Marketing Theories Naive As Result of Bad Data – Marketing Essay
Most marketing and advertising theories are quite naive but marketers are not surprised because of the incomplete data we have on people and environment. The rules of advertising and marketing often overlook time

dimension and consider position and image of the brand as fixed and unchangeable.

But reality is different – only name and logo of the brand are static, everything else, for example consumers and their loyalty to the brand, is exceedingly dynamic. That is why marketers continually adjust their market communication. Today we are aware that the life time cycle of the brand is longer than the life time cycle of the product itself and majority of them extend to 19th or the beginning of 20th century which is evidently a consequence of good managing which is possible only if have the knowledge of consumer’s experiences with the brand. But most advertisers consider this only in the first phase of the product (when the product is introduced to the market) when they want to achieve recognition of the brand and later on emotions that consumer feels using the brand.
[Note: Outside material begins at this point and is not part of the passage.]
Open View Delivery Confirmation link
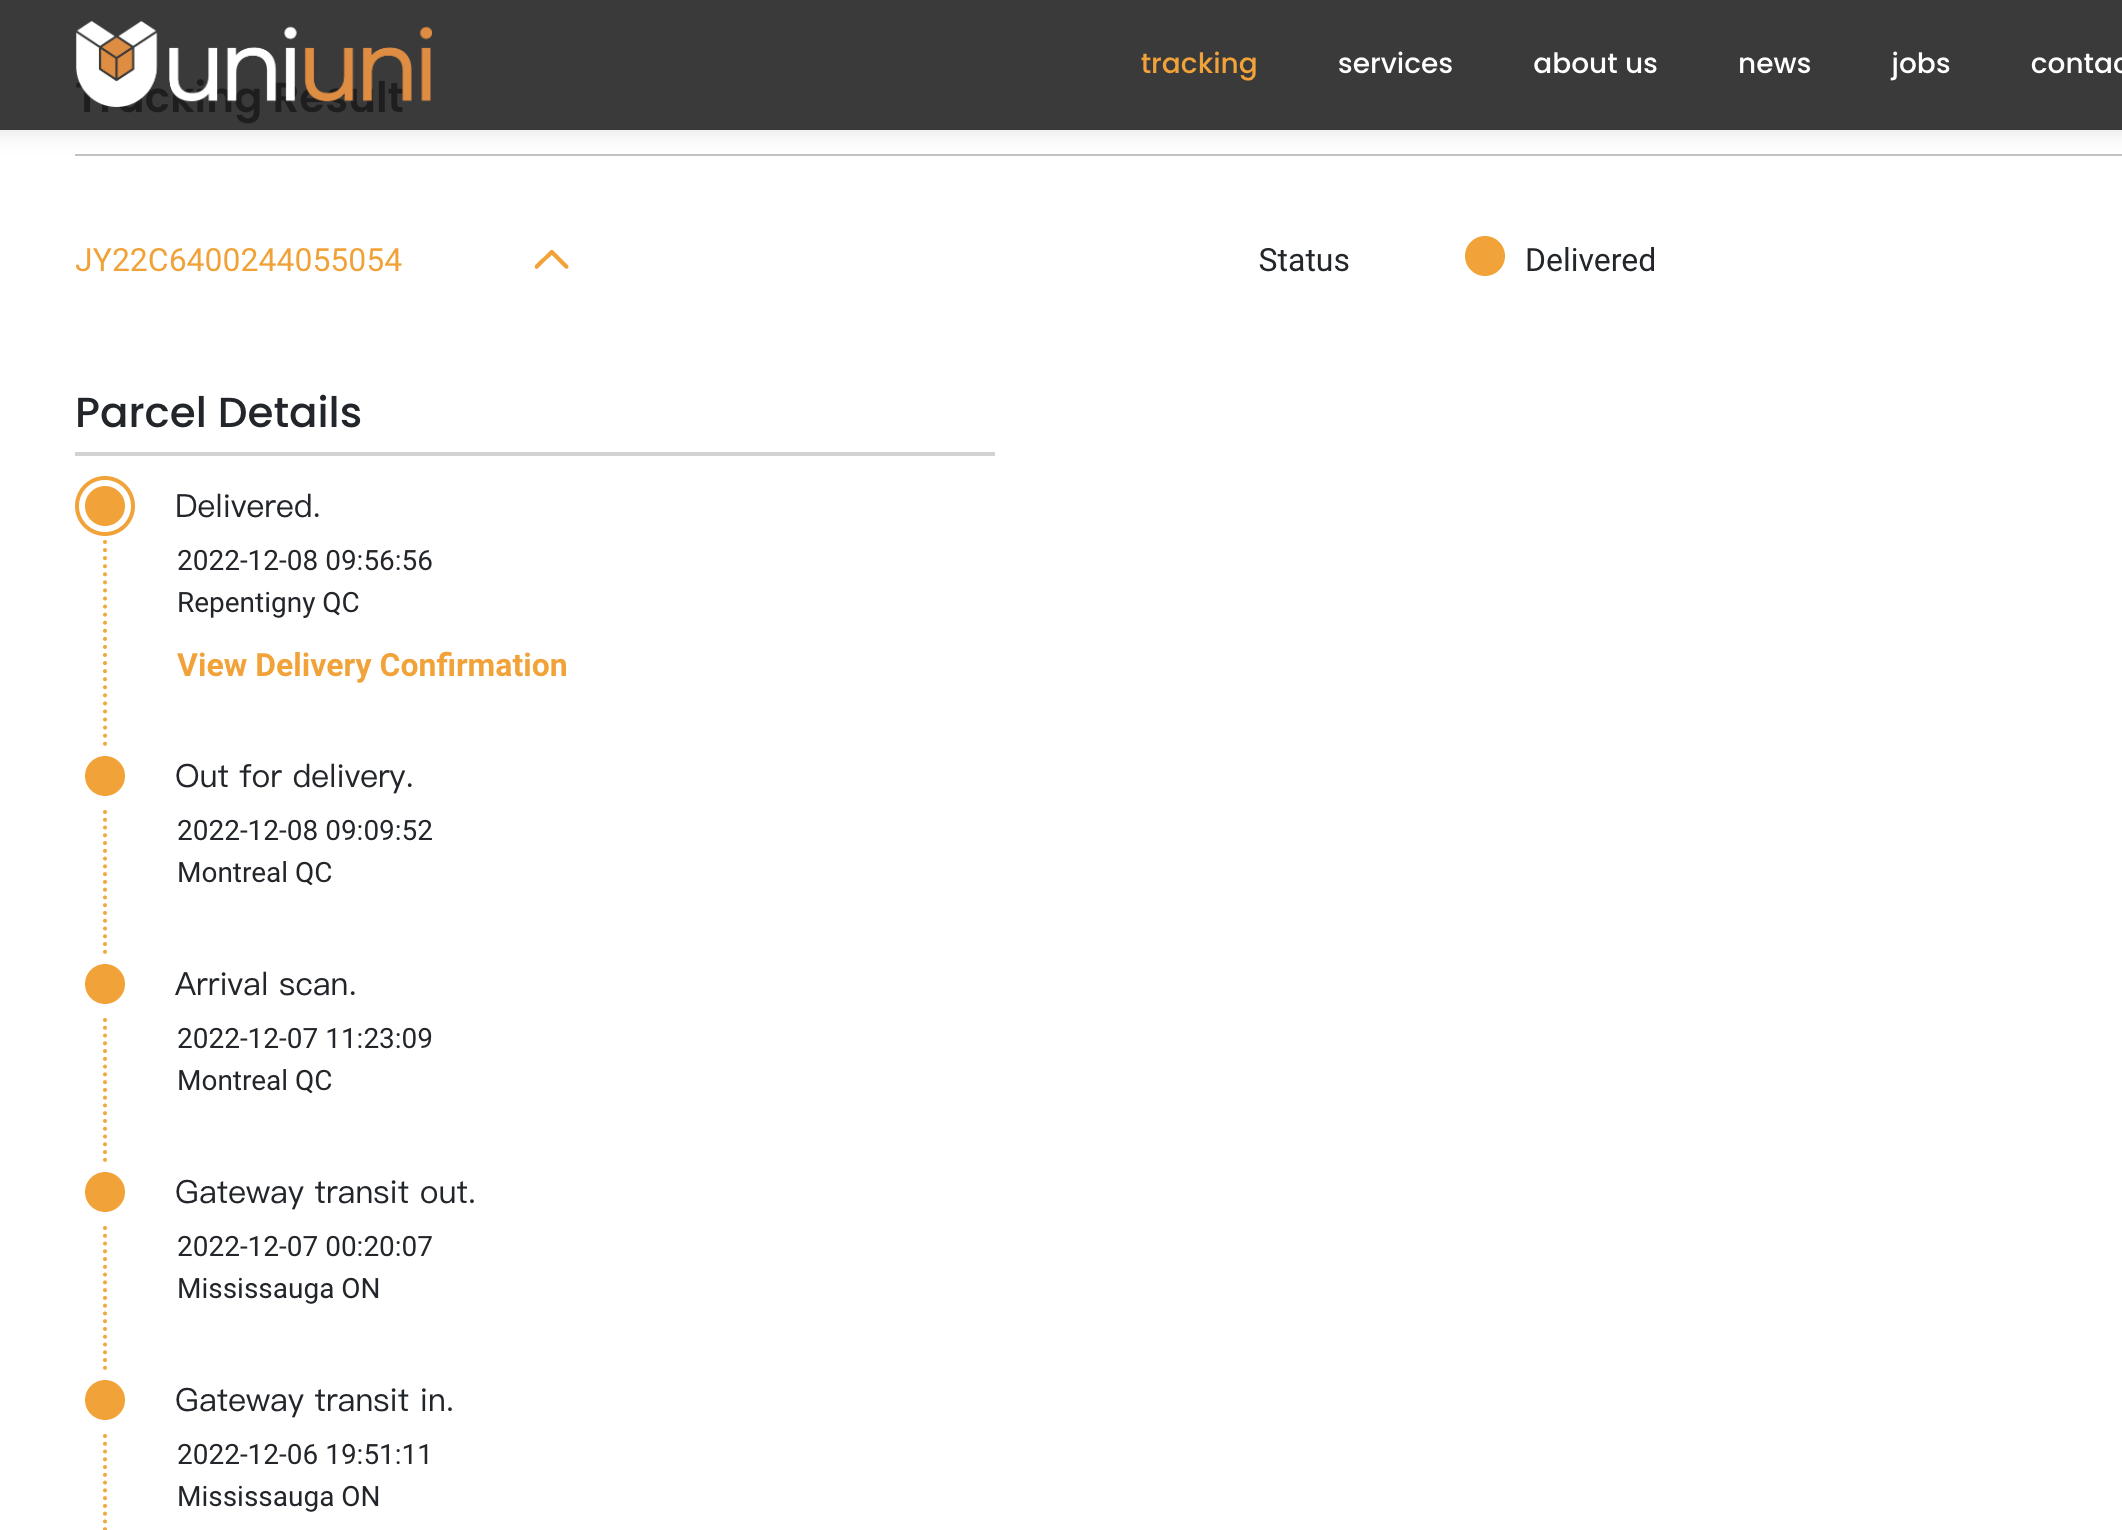2122x1530 pixels. [372, 665]
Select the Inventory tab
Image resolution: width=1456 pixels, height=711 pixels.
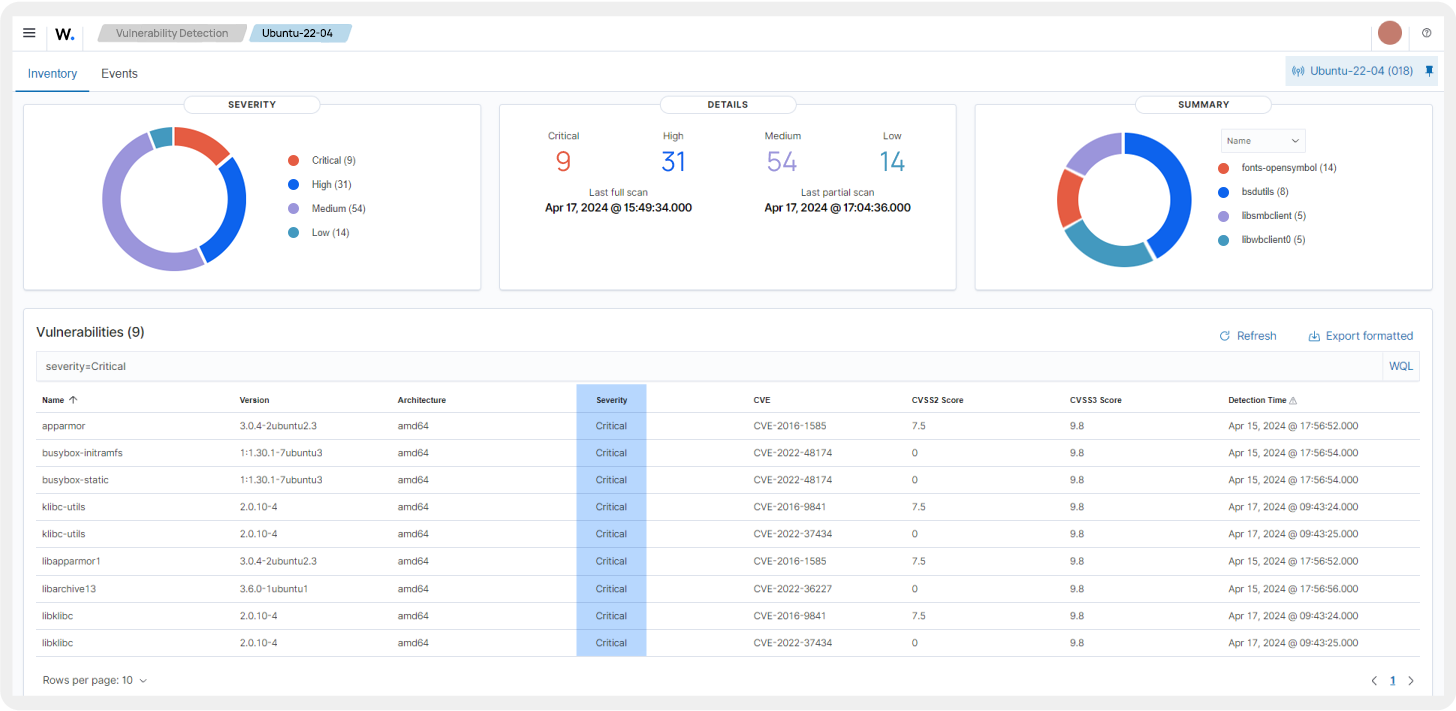(52, 73)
But after this first phase the development of the product stops and no one considers to make changes when necessary and this kind of treatment leads the brand to it’s death and a lot of lost opportunities.

In last few decades slovene advertising agencies used to suggest companies they should constantly launch new products on the market which needed a new name, logo, packaging, advertising strategy and so on so the agencies could earn some extra money. Today’s brand’s policy is different – a company can expand the brand from one product to many of them and thus easier retains recognition, of course with advertising, innovation, new products etc. Because of this new policy slovene companies (with lots of different brands with no clear identity) now have to struggle with foreign brands that rapidly took big market shares. The second problem for these brands are private labels that have even bigger market share because consumers notice no difference in quality compared to manufacturer’s brand, exept in price, and the third problem is globalisation. So all these traps demand rapid changes – only those brands that will adjust in time and will offer recognizable identity and values will survive. One of possible solutions is uniting smaller brands into controllable number of strong brands which enables exploitation of the input and control of the brand. To make this possible, we have to remember that it’s not only the image of the brand that is important, but we must also refresh the brand, it’s quality, styling etc. A good strategy is a complicated structure but the real joy comes when we finally reach our goal.